TripCase is well known as the slick mobile and desktop app to manage everything about your trips, but under the hood, there is a lot taking place to make that happen. One part of the experience is our Operations Team, made up of developers (like me), system owners, and system administrators. This team recently launched a project using Puppet with Docker to overhaul how we manage our infrastructure behind the scenes, to keep TripCase running smoothly and allow us to be more nimble with support.
Like many other successful startups, we’ve grown fast! Our configuration management shortcuts were catching up to us, so we started using a tool called Puppet to describe our infrastructure as code and data. If you think of it like a travel souvenir, it’s a little bit like mass-producing vs hand-carving. Puppet acts like a mold, and we can mass produce infrastructure, such as new servers, that are just like all the others. This lets us scale our services rapidly to meet your travel needs!

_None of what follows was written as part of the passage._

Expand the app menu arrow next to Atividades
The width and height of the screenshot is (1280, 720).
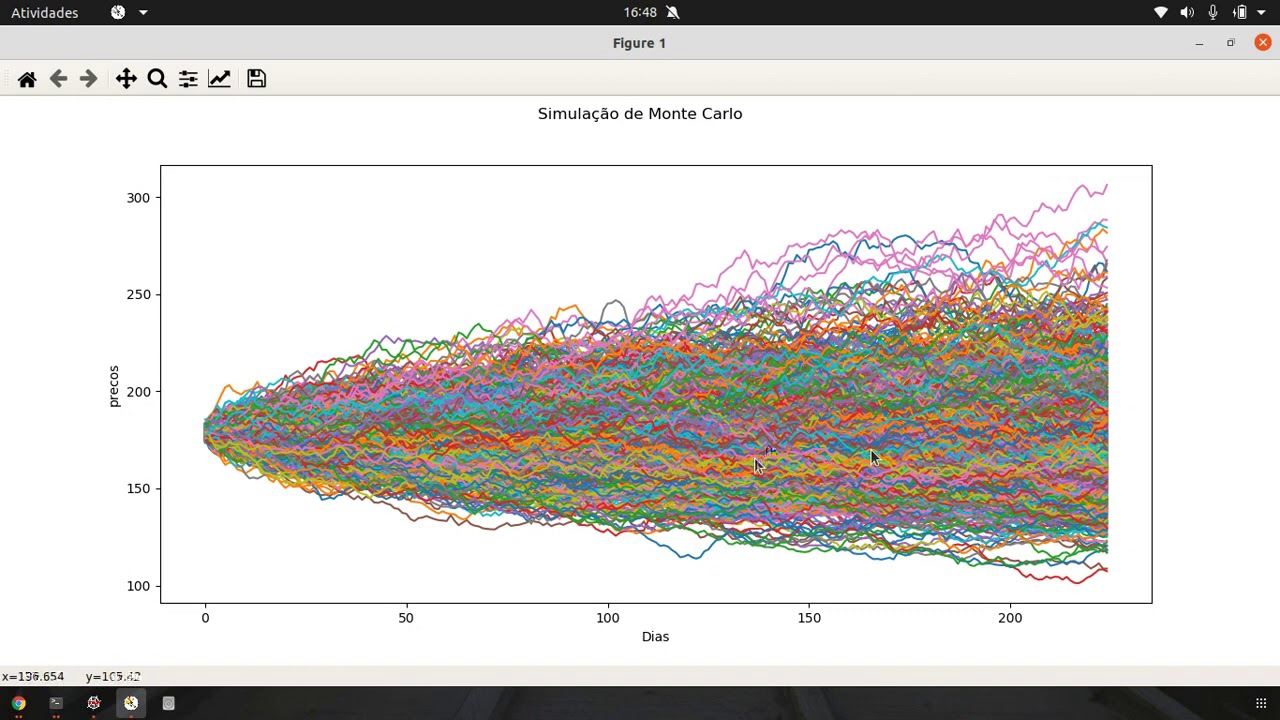click(143, 12)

Sometimes, a mass-produced object has a downside, though. If you invest a lot of time & money in a mold, and you discover that the mold is obsolete or incorrect, you need to spend more time & money making a new mold. In my world, preparing a new server with a new “mold” might take a day or a few days, and coordinating with other teams might add to that. So we recently introduced another technology — Docker — into our bag of tools. Docker lets us prepare a new piece of our infrastructure in a kind of virtual data center. We can try it out, see how it reacts to changes, how new code works across multiple instances, all before having to invest a lot of significant time & money.